Mr Bagthorpe’s toolkit was, as he had promised, designated for Uncle Parker, though Jack himself secretly bought him a floral cravat to match his lavender suit. As parcels arrived, from now on people took them to some hidden corner before unwrapping them, in case there was a usable Christmas gift inside. No one was very much looking forward to opening presents this year. They were all well aware that as they were doing, so they would be done by.
The renovation of the house proceeded relatively smoothly up until December 17th, when Mr and Mrs Bagthorpe were rash enough to go into Aysham with their children, leaving Daisy alone wit
h Grandma and Grandpa. Both the latter soon fell asleep and Daisy inevitably, once she had finished mixing Mrs Bagthorpe’s face powder into the flour bin because it smelled as if it would taste nice, set off in search of a real challenge in the way of Reconciling the Disparate.

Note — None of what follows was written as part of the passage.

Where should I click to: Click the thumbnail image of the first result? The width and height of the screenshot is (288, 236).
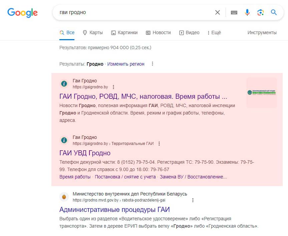261,93
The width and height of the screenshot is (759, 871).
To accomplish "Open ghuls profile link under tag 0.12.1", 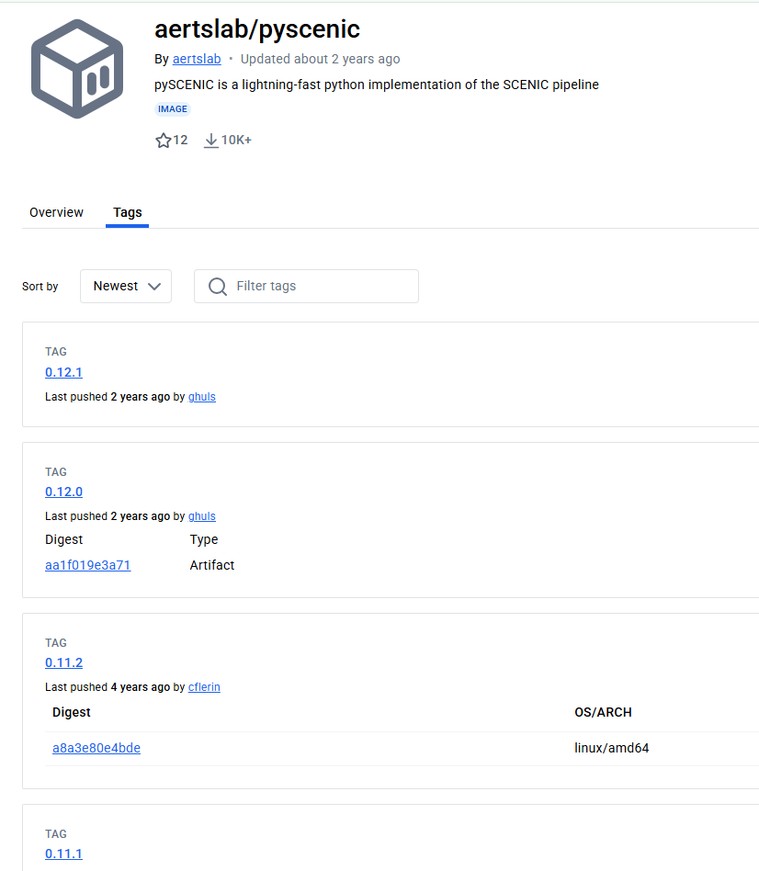I will (202, 397).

The decorators were finishing a room upstairs and Daisy first went up and enquired whether she might help. This offer they declined with spirit. They were by now aware that it was Daisy’s handiwork they were currently attempting to remove all trace of, and were at last within sight of this goal. They were not, however, aware of just how deadly Daisy could be at her most creative, and ill-advisedly told her to go and paint something of her own.

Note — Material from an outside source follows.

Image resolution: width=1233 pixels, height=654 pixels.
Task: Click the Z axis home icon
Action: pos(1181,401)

Daisy did not, of course, have her own paints with her, but she trotted off to Rosie’s room to see if there were any oil tubes lying loose there. Disappointed to find only one tube of purple, from which she could squeeze only sufficient to daub a flower on the door with her finger, she went back downstairs.
All the decorators’ materials were scattered untidily on a large dust sheet in the still uncarpeted dining room. Each tin of paint (the colours of which had been lovingly blended by Mrs Bagthorpe herself) had been carefully labelled to avoid confusion: SITTING-ROOM WINDOW WALL, MASTER BEDROOM WALLS 1 & 2, and so on. The hall was already finished, but there were still a couple of inches of terracotta paint left in the tin. This Daisy carefully transferred to a large, almost full tin labelled DINING ROOM ALL FOUR WALLS. Using one of the rods she stirred it thoroughly in, and was eventually rewarded by seeing the colour transformed to a murky khaki.
She later said that this was meant to be “toad colour” and that it had been Arry Awk’s idea.
“He thought you’d like it,” she said. “He likes toads best of anything and he’s being a good boy like Mummy said or he won’t get anything in his Christmas stocking.”
When Mr Bagthorpe learned that Arry Awk intended to hang up a stocking, he swore that he would personally ensure that it was filled to the brim with toads, and probably would have done, had the thing been feasible.
Daisy had only just finished Reconciling the Disparate tins of paint when the decorators came down to put the final coat on the dining room.